On his way to Moscow Bush had stopped in Riga, the capital of Latvia, where he sided fully with the Baltic nation’s interpretation of post-war history – namely, that the liberating Soviet army had overstayed its welcome and become an occupation force, replacing Nazi rule with another totalitarian regime. Soviet oppression in Europe, said Bush, was ‘one of the greatest wrongs of history’. The fact that the Baltic nations perceived Soviet ‘liberation’ as occupation is a truth the Russian government finds very hard to stomach, because, it claims, it insults the memory of Soviet servicemen who fought to free the country from the Nazis.
Even worse than his interpretation of the past was Bush’s gloss on the present. From Moscow he flew straight to Tbilisi, where the Georgians laid on a hero’s welcome and Bush reciprocated by calling the country a ‘beacon of liberty for this region and the world’ and apparently urging other former Soviet states to follow suit. He praised Georgia for providing troops in Afghanistan and Iraq, and proclaimed: ‘Your courage is inspiring democratic reformers and sending a message that echoes across the world – freedom will be the future of every nation and every people on earth.’ The words caused fury in the Kremlin, which was at that very moment tightening the screws on Georgia – banning imports of its world-famous wines and mineral waters on ‘health grounds’.

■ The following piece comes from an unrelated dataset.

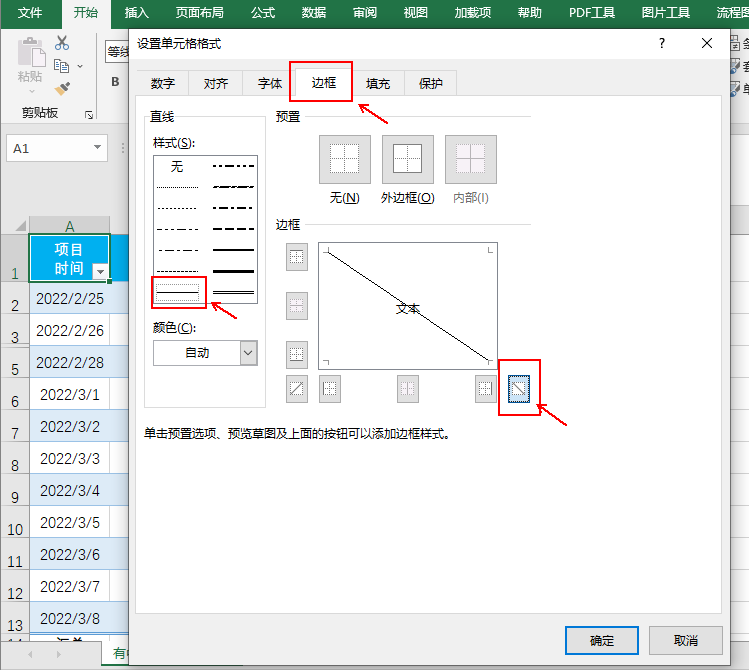Viewport: 749px width, 670px height.
Task: Click the Format Painter brush icon
Action: coord(62,88)
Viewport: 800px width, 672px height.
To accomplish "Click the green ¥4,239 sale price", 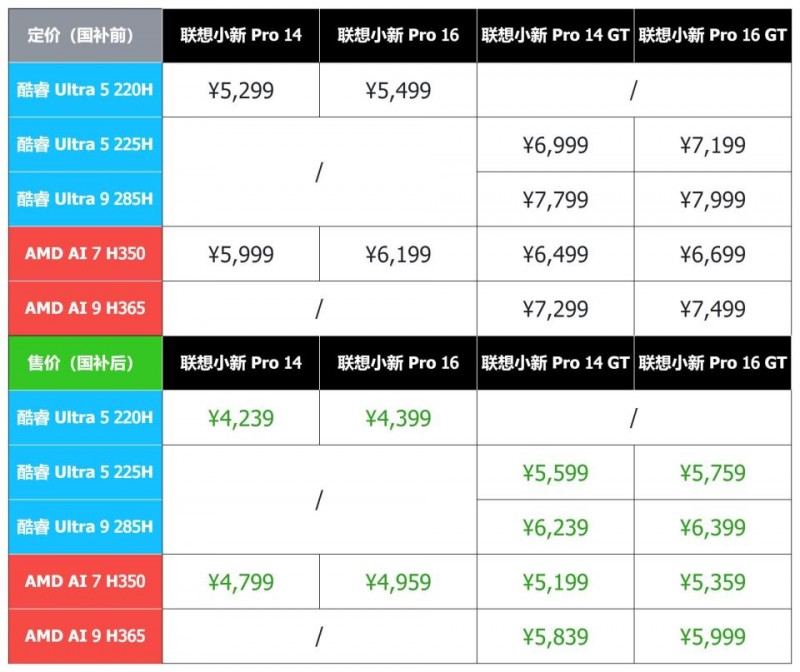I will tap(241, 418).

As 2005 progressed, and the West watched powerless as Putin curtailed democracy, created Nashi, cracked down on NGOs and turned off gas supplies to Ukraine, the rhetoric on both sides peaked. In early May 2006 Vice-President Dick Cheney travelled to another former Soviet Baltic republic, Lithuania, with the express purpose of delivering another broadside at Russia – one that was intended to be seen not as a wayward attack by a sometimes off-message vice-president, but as the considered view of the administration. Damon Wilson, at the National Security Council in the White House, explained: ‘We knew that this would be an important opportunity to continue to echo the president’s messages about the freedom agenda. There was a tendency often in Moscow to discount what Vice-President Cheney said, to say, this is Vice-President Cheney, we all know he’s radical, he’s the neocon in the administration, but at the end of the day, we’re doing business with President Bush. And so we worked very closely with the vice-president’s office and his speech writers to make sure that this wasn’t Vice-President Cheney out on a limb. We prepared a speech that was actually well vetted, very much circulated in the Interagency, delivering key messages on the democracy front, pretty tough-hitting words on what was happening in Russia.’ 3
Cheney delivered a paean to freedom and the spread of democracy, and let loose at the Putin regime:
In many areas of civil society – from religion and the news media, to advocacy groups and political parties – the government has unfairly and improperly restricted the rights of her people. Other actions by the Russian government have been counterproductive, and could begin to affect relations with other countries. No legitimate interest is served when oil and gas become tools of intimidation or blackmail, either by supply manipulation or attempts to monopolise transportation. And no one can justify actions that undermine the territorial integrity of a neighbour, or interfere with democratic movements.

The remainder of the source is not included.